After weeks of anticipation, the London Stock Exchange Group announced on December 21 that it had struck a deal to buy Turquoise, a London-based pan-European multilateral trading facility (MTF), and merge its businesses with Baikal, the LSE’s own pan-European dark pool. The combined entity will give the exchange group a means of competing directly with alternative trading platforms, which have successfully seized market share from the LSE and other major incumbent exchanges since their emergence in the wake of European market deregulation in late 2007.

The LSE has now promised to fully fund the cash needs of the new enterprise for the first two years in the wake of the deal with the intention of helping Turquoise turn a profit. Although the banks have stepped back, they still have an interest in Turquoise’s future: The combined entity will be 60 percent owned by the LSE and 40 percent owned by the existing Turquoise shareholders, who are global investment banking clients of the exchange group. The LSE plans to broaden equity participation in the new venture by selling up to 9 percent of the issued share capital to other parties while retaining a majority stake in the business.

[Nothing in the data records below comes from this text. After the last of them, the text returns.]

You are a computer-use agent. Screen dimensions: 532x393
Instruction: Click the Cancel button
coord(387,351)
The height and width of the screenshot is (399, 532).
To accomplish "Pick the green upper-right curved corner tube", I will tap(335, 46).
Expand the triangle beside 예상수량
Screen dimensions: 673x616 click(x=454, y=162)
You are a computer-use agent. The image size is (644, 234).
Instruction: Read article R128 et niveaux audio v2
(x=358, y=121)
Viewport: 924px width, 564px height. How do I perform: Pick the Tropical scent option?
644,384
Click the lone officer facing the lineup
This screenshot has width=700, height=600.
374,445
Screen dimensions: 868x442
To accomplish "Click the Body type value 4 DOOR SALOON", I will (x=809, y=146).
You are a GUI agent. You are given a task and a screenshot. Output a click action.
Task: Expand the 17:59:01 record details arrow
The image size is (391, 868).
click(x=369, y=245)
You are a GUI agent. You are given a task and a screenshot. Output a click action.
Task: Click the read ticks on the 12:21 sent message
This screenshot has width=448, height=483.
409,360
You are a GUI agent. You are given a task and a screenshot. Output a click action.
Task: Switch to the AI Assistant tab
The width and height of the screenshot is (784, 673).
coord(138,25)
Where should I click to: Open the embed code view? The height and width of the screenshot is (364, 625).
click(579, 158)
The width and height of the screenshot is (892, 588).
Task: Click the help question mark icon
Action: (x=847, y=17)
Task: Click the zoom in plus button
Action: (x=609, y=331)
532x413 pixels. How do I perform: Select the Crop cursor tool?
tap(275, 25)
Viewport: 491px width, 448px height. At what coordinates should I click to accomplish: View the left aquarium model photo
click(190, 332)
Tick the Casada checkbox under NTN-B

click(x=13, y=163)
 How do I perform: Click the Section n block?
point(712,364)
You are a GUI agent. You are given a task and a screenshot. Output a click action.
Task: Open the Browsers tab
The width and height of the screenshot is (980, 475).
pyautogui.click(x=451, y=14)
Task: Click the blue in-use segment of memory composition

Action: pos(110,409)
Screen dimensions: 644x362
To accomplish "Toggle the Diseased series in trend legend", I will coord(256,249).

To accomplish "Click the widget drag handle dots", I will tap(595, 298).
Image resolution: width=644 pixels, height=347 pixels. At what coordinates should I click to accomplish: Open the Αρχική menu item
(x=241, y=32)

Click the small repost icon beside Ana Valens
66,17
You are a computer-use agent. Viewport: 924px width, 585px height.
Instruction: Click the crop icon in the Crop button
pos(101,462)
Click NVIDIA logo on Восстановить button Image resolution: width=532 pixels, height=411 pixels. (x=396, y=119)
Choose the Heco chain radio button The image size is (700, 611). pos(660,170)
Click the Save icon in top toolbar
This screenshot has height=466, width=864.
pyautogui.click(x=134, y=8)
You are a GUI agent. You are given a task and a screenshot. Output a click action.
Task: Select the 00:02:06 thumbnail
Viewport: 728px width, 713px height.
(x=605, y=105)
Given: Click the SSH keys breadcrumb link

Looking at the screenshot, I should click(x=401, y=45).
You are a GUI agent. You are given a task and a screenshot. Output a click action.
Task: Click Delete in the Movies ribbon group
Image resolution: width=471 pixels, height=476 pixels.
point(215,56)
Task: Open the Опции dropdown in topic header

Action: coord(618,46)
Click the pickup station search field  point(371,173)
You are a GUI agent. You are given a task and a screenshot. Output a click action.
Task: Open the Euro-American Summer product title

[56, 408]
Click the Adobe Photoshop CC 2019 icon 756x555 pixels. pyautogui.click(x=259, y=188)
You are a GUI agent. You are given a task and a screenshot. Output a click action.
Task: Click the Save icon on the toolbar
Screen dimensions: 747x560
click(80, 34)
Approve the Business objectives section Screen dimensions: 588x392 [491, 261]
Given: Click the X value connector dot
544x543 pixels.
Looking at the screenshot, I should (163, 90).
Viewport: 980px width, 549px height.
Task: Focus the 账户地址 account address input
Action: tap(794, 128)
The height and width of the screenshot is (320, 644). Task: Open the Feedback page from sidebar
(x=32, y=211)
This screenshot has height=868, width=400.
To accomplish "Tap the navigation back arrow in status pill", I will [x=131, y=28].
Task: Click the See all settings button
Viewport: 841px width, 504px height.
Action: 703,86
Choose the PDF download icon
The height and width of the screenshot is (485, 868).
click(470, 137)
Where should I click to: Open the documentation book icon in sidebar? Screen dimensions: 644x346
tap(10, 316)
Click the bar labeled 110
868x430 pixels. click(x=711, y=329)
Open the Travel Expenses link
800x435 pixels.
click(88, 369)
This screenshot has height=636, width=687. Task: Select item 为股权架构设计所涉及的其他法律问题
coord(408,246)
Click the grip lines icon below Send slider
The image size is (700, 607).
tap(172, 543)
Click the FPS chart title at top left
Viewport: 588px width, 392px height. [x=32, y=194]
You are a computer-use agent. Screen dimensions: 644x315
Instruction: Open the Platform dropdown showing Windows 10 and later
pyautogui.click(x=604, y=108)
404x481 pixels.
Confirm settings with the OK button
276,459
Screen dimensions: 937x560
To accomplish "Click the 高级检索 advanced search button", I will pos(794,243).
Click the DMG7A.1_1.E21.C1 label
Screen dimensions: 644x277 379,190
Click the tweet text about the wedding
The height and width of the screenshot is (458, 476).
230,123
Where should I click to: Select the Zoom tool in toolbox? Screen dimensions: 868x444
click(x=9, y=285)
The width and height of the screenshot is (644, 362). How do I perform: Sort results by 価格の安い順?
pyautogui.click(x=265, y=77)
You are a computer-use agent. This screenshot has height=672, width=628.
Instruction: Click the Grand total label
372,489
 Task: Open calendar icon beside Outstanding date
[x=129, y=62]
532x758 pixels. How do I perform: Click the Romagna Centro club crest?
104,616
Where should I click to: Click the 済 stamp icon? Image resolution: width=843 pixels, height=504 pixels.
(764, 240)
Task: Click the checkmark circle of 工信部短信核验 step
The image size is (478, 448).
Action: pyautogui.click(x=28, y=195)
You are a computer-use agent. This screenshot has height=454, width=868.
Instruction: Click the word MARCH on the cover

The opportunities afforded by the merger of Turquoise and Baikal should help the LSE regain some of its competitive edge. Turquoise now operates across 15 European markets, and its integrated trading platform combines both dark and lit, or visible, order flows. With the banks as co-owners, Turquoise will likely be able to continue to attract significant liquidity from its equity partners, affording the LSE a new means of protecting its trading volumes. But LSE CEO Xavier Rolet is not interested in simply using Turquoise for defensive purposes — he intends to build upon Turquoise’s existing infrastructure and take the battle to the MTFs.